Array Nesting 解答

Question

A zero-indexed array A of length N contains all integers from 0 to N-1. Find and return the longest length of set S, where S[i] = {A[i], A[A[i]], A[A[A[i]]], ... } subjected to the rule below.

Suppose the first element in S starts with the selection of element A[i] of index = i, the next element in S should be A[A[i]], and then A[A[A[i]]]… By that analogy, we stop adding right before a duplicate element occurs in S.

Example 1:

Input: A = [5,4,0,3,1,6,2]
Output: 4
Explanation: 
A[0] = 5, A[1] = 4, A[2] = 0, A[3] = 3, A[4] = 1, A[5] = 6, A[6] = 2.

One of the longest S[K]:
S[0] = {A[0], A[5], A[6], A[2]} = {5, 6, 2, 0}

Note:

1. N is an integer within the range [1, 20,000].
2. The elements of A are all distinct.
3. Each element of A is an integer within the range [0, N-1].

**已存记录:**
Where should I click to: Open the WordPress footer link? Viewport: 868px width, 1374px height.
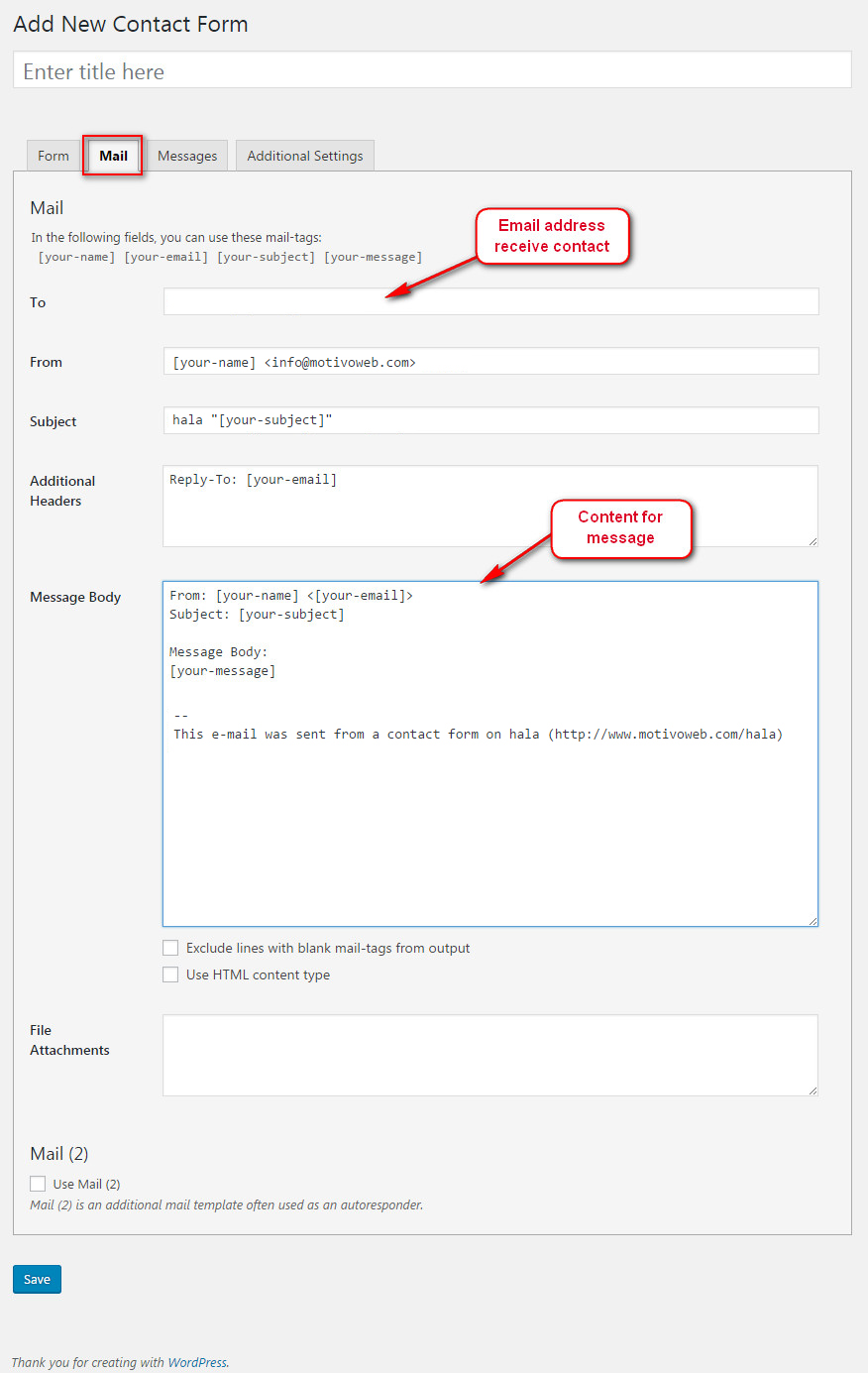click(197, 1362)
...
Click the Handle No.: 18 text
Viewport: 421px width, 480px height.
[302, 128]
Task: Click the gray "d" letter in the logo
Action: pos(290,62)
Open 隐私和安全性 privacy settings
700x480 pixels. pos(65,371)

**待办事项:**
**1)** 把记录中含有字符串“Viewport”的每一行都收集起来，逐行照抄。
**2)** 请接着关于 Array Nesting 的文本往下写，从它停下的地方继续。
这些记录与关于 Array Nesting 的文本毫无关联。

**习题答案:**
**1)**
Where should I click to: Open the WordPress footer link? Viewport: 868px width, 1374px height.
Viewport: 421px width, 480px height.

**2)**
Solution

这道题的关键是建立visited数组，如果起始的元素已经被遍历过了，那么我们就不用再遍历。注意：因为Note里强调了Input数组中没有相同的元素，我们只需要检查起始元素有无被遍历。

class Solution:
    def arrayNesting(self, nums: List[int]) -> int:
        result = -1
        n = len(nums)
        visited = [False] * n
        for i in range(n):
            if visited[i]:
                continue
            count, j = 0, i
            while count == 0 or j != i:
                visited[j] = True
                j = nums[j]
                count += 1
                result = max(result, count)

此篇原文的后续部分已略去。